[[ SUPPLIED INFORMATION, beginning ]]

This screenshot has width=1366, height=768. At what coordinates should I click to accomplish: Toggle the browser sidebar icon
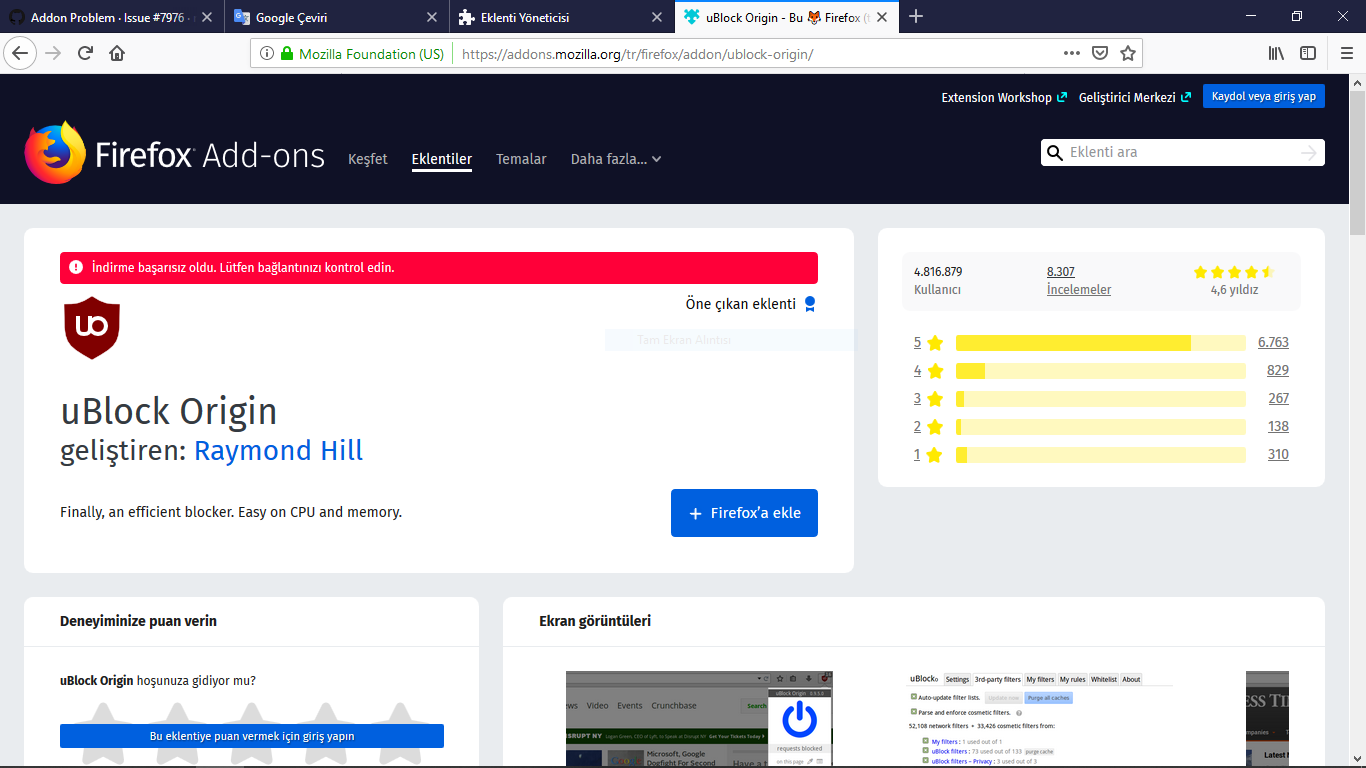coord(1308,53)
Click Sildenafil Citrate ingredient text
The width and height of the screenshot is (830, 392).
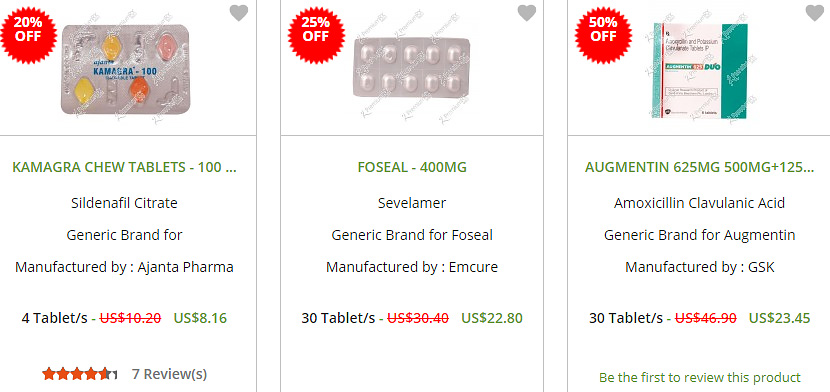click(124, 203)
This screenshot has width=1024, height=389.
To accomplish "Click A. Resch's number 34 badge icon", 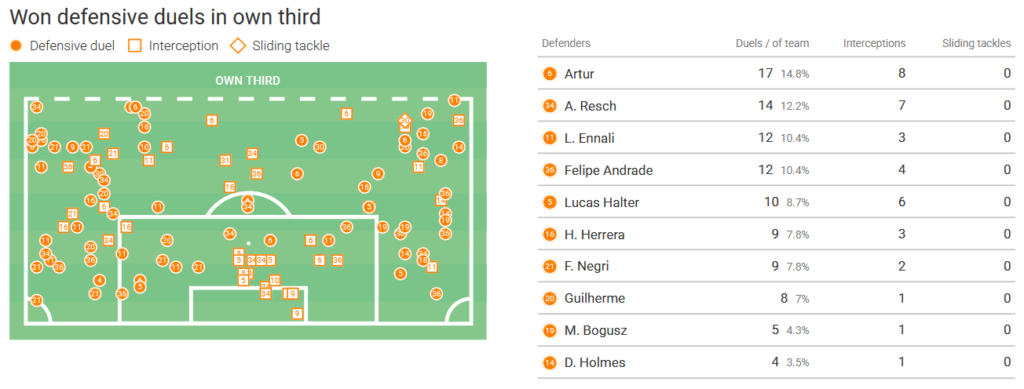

[[ SUPPLIED INFORMATION, end ]]

Print each record exactly as it stands, omitting the pictures.

This screenshot has width=1366, height=768. At what coordinates should I click to accomplish: Toggle the browser sidebar icon
coord(1308,53)
Click Sildenafil Citrate ingredient text
The width and height of the screenshot is (830, 392).
click(124, 203)
This screenshot has width=1024, height=389.
To accomplish "Click A. Resch's number 34 badge icon", 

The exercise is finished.